Sosyal Medya ve Gerçeklik Arasında Kalan Zihin: Özgüven, Huzur ve Başarıyı Yeniden Düşünmek

Apr 21, 2025

“Sabah gözlerinizi açar açmaz Instagram’a bakıyor musunuz? Belki de henüz yüzünüzü bile yıkamadan, birilerinin hayatlarına tanık oluyorsunuz...”

Bugün birçoğumuzun yaşamında sosyal medya, sadece bir iletişim aracı değil, aynı zamanda bir kıyas merkezi hâline geldi. Fark etmeden, başkalarının başarılarını, güzelliğini, mutluluğunu ölçtüğümüz bir terazide, kendimizi tartar olduk.

Ama burada durup düşünmemiz gereken bir şey var: Gerçekten kimin hayatını izliyoruz ve neyle kıyaslıyoruz kendimizi?

 
🎭 Özgüven mi, Onay Arayışı mı?
Kendi değerinizi, beğeni sayısıyla ölçtüğünüz oldu mu?
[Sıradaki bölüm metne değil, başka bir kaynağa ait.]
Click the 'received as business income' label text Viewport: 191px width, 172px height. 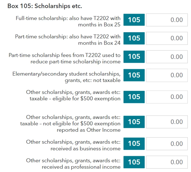click(85, 149)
Bir danışanım şöyle demişti: “Paylaştığım fotoğrafa gelen beğeni sayısı azsa, günüm kötü geçiyor.” Bu cümle belki size de tanıdık gelmiştir. Çünkü sosyal medya, biz fark etmeden içsel özgüvenimizi dışsal onaylara bağlıyor.

Halbuki özgüven, içsel bir inşa sürecidir. Dışarıdan gelen tepkilerle değil; kendimizi ne kadar tanıdığımız, ne kadar kabul ettiğimizle ilgilidir. Ama ekran başında geçirilen saatler, bu içsel süreci zedeliyor.

 
🧘‍♀️ Huzur: Sessizliğin Değil, Bildirimlerin Arasında mı?
Dikkatinizi son zamanlarda ne çalıyor?

Her bildirim sesiyle irkilen bir zihin, anda kalmakta zorlanır. Huzur, bazen sessizlikte saklıdır; ama sürekli bir şeyler izlerken, tüketirken, yorumlarken zihin dinlenemez. Zihinsel gürültü artar, huzur azalır.

Eğer akşam telefonunuzu bıraktığınızda zihniniz hâlâ kaydırdığınız içeriklerle meşgulse, o gün huzurdan biraz uzaklaşmış olabilirsiniz.

 
🏆 Başarı: Gerçek Hedef mi, Paylaşılabilir Başarı mı?
Bir şeyleri gerçekten başarmak mı istiyorsunuz, yoksa paylaşılabilir olduğu sürece mi değerli?

Sosyal medyada başarı, genellikle bir ödül, bir unvan, bir lüks tüketim nesnesiyle gösterilir. Ama bu gösteriler, bizim “başarı” tanımımızı çarpıtır. Gerçek başarı, sizin içsel hedeflerinizle örtüşüyorsa anlam kazanır.

Danışanlarıma sıkça sorduğum bir sorudur:
“Başardığını düşündüğün en son şey neydi ve bunu başkalarına göstermek zorunda kalsaydın hâlâ değerli olur muydu?”

Bu soru, çoğu zaman farkındalık yaratır. Çünkü birçok kişi, yaptığı şeyin özünü değil, ne kadar takdir gördüğünü önemsediğini fark eder.

 
💡 Peki Ne Yapabiliriz?
Dijital detoks günleri planlayın. (Günde 1 saatlik "telefonu uzağa koy" anı bile fark yaratır.)
İçsel onay sisteminizi güçlendirin. (Beğeni sayısı değil, kendinizi nasıl hissettiğiniz ölçü olsun.)
Gerçek başarı kriterlerinizi yazın. (Kimin için, ne için başarılı olmak istiyorsunuz?)
 
Son Söz: "Gerçek hayat, paylaşılamayacak kadar kıymetli olabilir."
Sosyal medya hayatımızın bir parçası olabilir, ancak bizi tanımlayan tek şey olmamalı. Ruh sağlığı, sadece mutlu hissetmek değil; neyin bizi mutsuzlaştırdığını fark edip ona mesafe koyabilmektir.

Bugün kendinize şu soruyu sorun:
“Ben kimim, bu dünyada ne istiyorum ve gerçekten beni ne mutlu ediyor?”

Cevabı sosyal medyada aramayın. Belki cevap zaten iç sesinizde saklıdır.